# Patched Tubes Reuse



## samiamhere (Apr 19, 2011)

This is my first post to the forum but I have been reading for a while. I have been cycling for about 3 months. The tires that came with my bike were getting flats a good amount as I commute to work ~35 miles roundtrip. I ended up getting some Armadillo tires which have been great - not a single flat. The issue that I have is that I have 8 punctured but patched/repaired tubes hanging in my closet. Is it bad to ride on repaired tubes? I was thinking I could throw them into the mix and save some cash on new tubes over the longer term. Any thoughts?

Thanks ahead of time.


----------



## shotokun16 (Apr 14, 2011)

samiamhere said:


> This is my first post to the forum but I have been reading for a while. I have been cycling for about 3 months. The tires that came with my bike were getting flats a good amount as I commute to work ~35 miles roundtrip. I ended up getting some Armadillo tires which have been great - not a single flat. The issue that I have is that I have 8 punctured but patched/repaired tubes hanging in my closet. Is it bad to ride on repaired tubes? I was thinking I could throw them into the mix and save some cash on new tubes over the longer term. Any thoughts?
> 
> Thanks ahead of time.


Recycle em. I would check if the rim tape is flushed and nothinh sharp is poking out.


----------



## JCavilia (Sep 12, 2005)

Most people here re-use patched tubes. If you patch them properly, they're as reliable as new ones.


----------



## flaco1 (Apr 27, 2011)

I never had any problems with properly patched tubes. As long as you check the tire for any remaining sharp bits and your rim tape, you should be fine.


----------



## andulong (Nov 23, 2006)

Use em until the patches get in the way of each other...or they dry rot. A 25 cent patch is much more economical than a 6 dollar tube and if done correctly will last indefinetly.


----------



## MSDos5 (Jun 3, 2010)

A dude on craigslist got Me patching he has been a roadie sence the sixties and does it up to three. I do the same it takes awhile to get right.


----------



## kykr13 (Apr 12, 2008)

MSDos5 said:


> A dude on craigslist got Me patching He has been a roadie sence the sixties and does it up to three. I do the same it takes awhile to get right.


As in, toss it out after the third patch? I've heard that before and while kind of random, it's probably reasonable. No problem to ride on them, IMO and IME. But a couple of things:

--I'll bet that most people here are assuming you mean patch, as in the kind that you glue on after prepping the tube surface by lightly sanding it (really lightly, btw, just enough to clean it). Self-stick patches are good to get you home, probably - but not much more.
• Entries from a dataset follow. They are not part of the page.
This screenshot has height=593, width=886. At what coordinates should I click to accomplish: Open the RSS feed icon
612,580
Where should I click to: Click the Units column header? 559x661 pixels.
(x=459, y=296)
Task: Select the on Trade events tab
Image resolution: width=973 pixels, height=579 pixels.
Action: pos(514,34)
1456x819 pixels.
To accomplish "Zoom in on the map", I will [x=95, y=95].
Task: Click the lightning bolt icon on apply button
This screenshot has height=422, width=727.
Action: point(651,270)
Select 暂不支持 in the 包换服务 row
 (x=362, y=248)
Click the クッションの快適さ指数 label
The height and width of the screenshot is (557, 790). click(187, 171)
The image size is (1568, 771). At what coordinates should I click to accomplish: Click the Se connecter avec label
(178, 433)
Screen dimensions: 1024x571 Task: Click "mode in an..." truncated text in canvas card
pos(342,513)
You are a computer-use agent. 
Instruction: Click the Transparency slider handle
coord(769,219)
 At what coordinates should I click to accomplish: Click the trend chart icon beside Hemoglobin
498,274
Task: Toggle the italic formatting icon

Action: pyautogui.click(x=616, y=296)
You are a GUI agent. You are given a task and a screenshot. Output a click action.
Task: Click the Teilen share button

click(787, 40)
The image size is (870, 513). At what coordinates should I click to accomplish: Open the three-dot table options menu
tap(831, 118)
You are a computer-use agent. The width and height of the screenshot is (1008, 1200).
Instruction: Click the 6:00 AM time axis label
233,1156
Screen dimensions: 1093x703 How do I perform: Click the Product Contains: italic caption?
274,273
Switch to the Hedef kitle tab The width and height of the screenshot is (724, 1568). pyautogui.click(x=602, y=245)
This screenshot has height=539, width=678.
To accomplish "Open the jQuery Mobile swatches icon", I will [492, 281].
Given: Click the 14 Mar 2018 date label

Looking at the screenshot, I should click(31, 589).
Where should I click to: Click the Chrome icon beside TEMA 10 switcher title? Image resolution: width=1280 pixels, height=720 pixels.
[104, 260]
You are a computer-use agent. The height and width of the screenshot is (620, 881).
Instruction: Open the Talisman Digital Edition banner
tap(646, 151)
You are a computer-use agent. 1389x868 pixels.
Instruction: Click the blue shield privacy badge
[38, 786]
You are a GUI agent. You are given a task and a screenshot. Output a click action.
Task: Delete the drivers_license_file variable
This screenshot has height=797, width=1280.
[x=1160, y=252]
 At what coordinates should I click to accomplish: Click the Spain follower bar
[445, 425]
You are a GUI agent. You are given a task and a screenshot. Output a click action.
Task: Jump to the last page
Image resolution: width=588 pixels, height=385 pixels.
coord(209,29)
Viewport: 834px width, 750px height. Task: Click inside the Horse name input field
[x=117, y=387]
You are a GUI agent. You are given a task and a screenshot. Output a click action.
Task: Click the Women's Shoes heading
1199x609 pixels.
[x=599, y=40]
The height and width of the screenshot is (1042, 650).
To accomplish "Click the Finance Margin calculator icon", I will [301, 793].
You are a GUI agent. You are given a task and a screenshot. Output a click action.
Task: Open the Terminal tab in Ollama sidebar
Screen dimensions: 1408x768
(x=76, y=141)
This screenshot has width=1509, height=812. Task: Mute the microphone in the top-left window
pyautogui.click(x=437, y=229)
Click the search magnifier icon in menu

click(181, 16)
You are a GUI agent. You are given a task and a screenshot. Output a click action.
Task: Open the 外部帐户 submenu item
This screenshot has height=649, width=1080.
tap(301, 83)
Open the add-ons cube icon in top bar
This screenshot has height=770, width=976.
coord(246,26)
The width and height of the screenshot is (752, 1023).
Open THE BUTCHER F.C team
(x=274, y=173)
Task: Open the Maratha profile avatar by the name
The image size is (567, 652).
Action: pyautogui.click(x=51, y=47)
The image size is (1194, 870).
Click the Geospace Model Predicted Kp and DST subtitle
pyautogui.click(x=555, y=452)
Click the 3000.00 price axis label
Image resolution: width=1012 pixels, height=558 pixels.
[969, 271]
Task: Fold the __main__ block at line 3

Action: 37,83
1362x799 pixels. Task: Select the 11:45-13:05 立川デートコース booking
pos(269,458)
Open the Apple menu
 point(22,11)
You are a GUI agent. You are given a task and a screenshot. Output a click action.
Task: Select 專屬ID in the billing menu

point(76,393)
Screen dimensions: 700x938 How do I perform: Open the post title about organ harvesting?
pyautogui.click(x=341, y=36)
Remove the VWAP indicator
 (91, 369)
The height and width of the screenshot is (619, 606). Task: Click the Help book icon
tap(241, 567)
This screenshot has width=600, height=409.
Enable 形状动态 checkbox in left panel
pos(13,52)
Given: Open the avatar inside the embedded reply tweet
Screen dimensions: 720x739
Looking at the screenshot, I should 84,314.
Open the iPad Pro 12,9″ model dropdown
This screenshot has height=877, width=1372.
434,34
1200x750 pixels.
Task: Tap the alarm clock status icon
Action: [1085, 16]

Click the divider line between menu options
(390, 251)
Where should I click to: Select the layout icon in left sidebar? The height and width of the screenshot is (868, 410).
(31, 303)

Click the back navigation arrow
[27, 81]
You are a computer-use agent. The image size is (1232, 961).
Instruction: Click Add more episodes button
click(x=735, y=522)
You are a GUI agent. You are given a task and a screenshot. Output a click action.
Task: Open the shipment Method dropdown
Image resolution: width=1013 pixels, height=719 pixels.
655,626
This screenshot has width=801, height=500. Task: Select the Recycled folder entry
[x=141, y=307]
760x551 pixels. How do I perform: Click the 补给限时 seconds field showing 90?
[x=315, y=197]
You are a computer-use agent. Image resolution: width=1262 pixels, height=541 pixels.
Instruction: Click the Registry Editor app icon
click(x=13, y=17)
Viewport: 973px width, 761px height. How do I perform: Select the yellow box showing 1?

--Not that you're hinting at it, but relying only on a patch kit is a bad idea since there are some situations that a patch kit won't fix (busted valve, blow out or hardened tube of cement because you didn't keep an eye on your repair kit). Plus, putting on a new tube is a lot faster than patching and waiting for glue to dry.


----------



## samiamhere (Apr 19, 2011)

*Thanks for the Advice*

Thanks for advice all. It is helpful. I am using the sanding and Vulcanizing(sp) glue to patch the tubes along with the small rubber section that you attach after the glue dries a bit. Using the patched tubes will help me cut down on the tube costs over the long term. I was a little worried riding on them without checking with some other riders first. Thanks again.


----------



## martinrjensen (Sep 23, 2007)

In all my years of riding I never toss a tube because of a patch. In fact I never even carried a spare till I took up cycling (again) a few years ago. In the 70's I rode sewups, and I patched them on the road, no problem.


samiamhere said:


> Thanks for advice all. It is helpful. I am using the sanding and Vulcanizing(sp) glue to patch the tubes along with the small rubber section that you attach after the glue dries a bit. Using the patched tubes will help me cut down on the tube costs over the long term. I was a little worried riding on them without checking with some other riders first. Thanks again.


----------



## Mr. Versatile (Nov 24, 2005)

martinrjensen - Patching sew ups on the road??? OMG, I'm not worthy!

I patch all the tubes that are fixable. I also adhere to the guideline of 3 patches. If it need a 4th patch, I toss it & get a new tube.


----------



## martinrjensen (Sep 23, 2007)

I never knew it was a big deal till I read about it on here. That was the 70's and I think it must have been easier to get to the tube then. I carried a curved needle and glue and my patch kit. I remember not having any more flats than usual. 
I looked at a more recent tubular and it didn't look like I could get the glued on lining off as easy as I did before so maybe that's why it's not done anymore. The best I remember is feeling pretty proud of the fact that I patched a tire in 15 minutes so that must have been a good deal to remember it after all these years.


Mr. Versatile said:


> martinrjensen - Patching sew ups on the road??? OMG, I'm not worthy!
> 
> I patch all the tubes that are fixable. I also adhere to the guideline of 3 patches. If it need a 4th patch, I toss it & get a new tube.


----------



## Kerry Irons (Feb 25, 2002)

*Back in the day*



martinrjensen said:


> I never knew it was a big deal till I read about it on here. That was the 70's and I think it must have been easier to get to the tube then. I carried a curved needle and glue and my patch kit. I remember not having any more flats than usual.
> I looked at a more recent tubular and it didn't look like I could get the glued on lining off as easy as I did before so maybe that's why it's not done anymore. The best I remember is feeling pretty proud of the fact that I patched a tire in 15 minutes so that must have been a good deal to remember it after all these years.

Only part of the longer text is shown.